I'm working on an experimental diphone / unit selection speech synthesizer for my native language which lacks good speech synthesizer for blind people.
The problem is that recorded unit library can get very huge (hundreds of megabytes, as seen in the best speech synthesizers out there).
I have seen a few high quality diphone synthesizers with small voice sample libraries. When reading various papers about speech synthesis and, specifically, about those smaller synthesizers, they say they have used LPC (linear predictive coding) to make their voice sample library much smaller in size, and also they say that LPC give them additional benefits of easier pitch control when assembling speech from voice samples.
Unfortunately I could not find any beginner level tutorials for the use of LPC to compress voice samples. All the materials I managed to find are full of university level math. I think I don't need to study all of that just to use LPC (if I can use an FFT library for generating frequency graphs in my software, I should be able to use an LPC library in similar "black box" manner, right?).
The only more or less "production ready" code I managed to find seems to be this one.
It has four LPC related folders - openlpc, lpc, lpc10 and celp. Their header files have just a few functions, but unfortunately there are no unit tests or tutorials demonstrating their usage for voice sample compression/decompression.

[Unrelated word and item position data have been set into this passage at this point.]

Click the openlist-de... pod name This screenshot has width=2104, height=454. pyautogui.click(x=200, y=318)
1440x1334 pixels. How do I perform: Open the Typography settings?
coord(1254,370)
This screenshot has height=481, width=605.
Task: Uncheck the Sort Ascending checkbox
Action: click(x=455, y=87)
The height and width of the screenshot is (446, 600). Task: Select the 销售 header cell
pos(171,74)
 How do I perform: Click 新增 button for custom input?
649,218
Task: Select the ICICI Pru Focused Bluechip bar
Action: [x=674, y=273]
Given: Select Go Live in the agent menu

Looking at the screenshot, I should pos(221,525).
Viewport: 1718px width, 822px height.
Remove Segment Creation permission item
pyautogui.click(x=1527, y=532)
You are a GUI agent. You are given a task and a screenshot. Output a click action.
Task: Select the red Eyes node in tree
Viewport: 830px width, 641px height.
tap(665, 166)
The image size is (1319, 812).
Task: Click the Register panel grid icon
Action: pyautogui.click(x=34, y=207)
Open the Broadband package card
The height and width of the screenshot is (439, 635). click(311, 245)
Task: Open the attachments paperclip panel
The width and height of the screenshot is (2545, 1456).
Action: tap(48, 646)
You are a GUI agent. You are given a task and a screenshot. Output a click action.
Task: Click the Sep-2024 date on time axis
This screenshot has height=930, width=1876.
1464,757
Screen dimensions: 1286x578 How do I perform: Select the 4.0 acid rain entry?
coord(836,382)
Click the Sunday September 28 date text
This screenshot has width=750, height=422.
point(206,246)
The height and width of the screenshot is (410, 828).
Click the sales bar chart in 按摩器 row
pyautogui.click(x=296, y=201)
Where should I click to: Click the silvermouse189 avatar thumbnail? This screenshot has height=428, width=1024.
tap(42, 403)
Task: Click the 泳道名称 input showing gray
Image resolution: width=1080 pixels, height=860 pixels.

Could someone experienced in DSP please take a look and give some explanations for those functions? For example, the ones in this file.
I would like to see a simple demo for feeding raw PCM wave bytes (in what format?) into LPC encoder for compression and then later feeding compressed data back into the LPC decoder together with additional parameters (what are their values and effect on the decoded result?).
What is the difference between openlpc, lpc, lpc10 an celp and which one is most appropriate for my purpose?
I'm open also to other LPC compression/decompression solutions, in case if you can suggest something better and more thoroughly documented than the VoiceCodec project code above.
Notice - please, do not explain internal workings of LPC; in my case it would be like explaining fuel chemistry to a person who just wants to learn how to drive a car.